I tell you, that trip down South changed my life.
Regards,
A couple of Robert Heinlein quotes that would relate to your thread.
“Moving parts in rubbing contact require lubrication to avoid excessive wear. Honorifics and formal politeness provide lubrication where people rub together. Often the very young, the untravelled, the naive, the sophisticated deplore these formalities as ‘empty,’ ‘meaningless,’ or ‘dishonest,’ and scorn to use them. No matter how ‘pure’ their motives, they thereby throw sand into machinery that does not work too well at best.”
‘Whenever women have insisted on absolute equality with men, they have invariably wound up with the dirty end of the stick. What they are and what they can do makes them superior to men, and their proper tactic is to demand special privileges, all the traffic will bear. They should never settle merely for equality. For women, “equality” is a disaster.”
Regards
alfa6 ;>}
He needs to add these with their meanings to the lesson
Trustworthy
Loyal
Helpful
Friendly
Courteous
Kind
Obedient
Cheerful
Thrifty
Brave
Clean
Reverent
Shhhhh!.... Don’t you know that’s “HOMOPHOBIC?”
Hey dear one. I was raised in the military too, and we were taught the very best of manners. Folks always complimented our parents.

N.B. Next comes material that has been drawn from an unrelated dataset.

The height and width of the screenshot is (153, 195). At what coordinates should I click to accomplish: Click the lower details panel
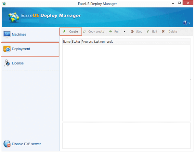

When my SweetBaby and I married, our children were taught the same thing and then we in turn, received those same sweet compliments.
They, thankfully, have done the same with our grandchildren.
Manners are what’s missing in the crass society we have allowed to take over. Indeed in our culture itself.
I also think liberals are less mannerly too.
LOL
Did she demand to be called Senator?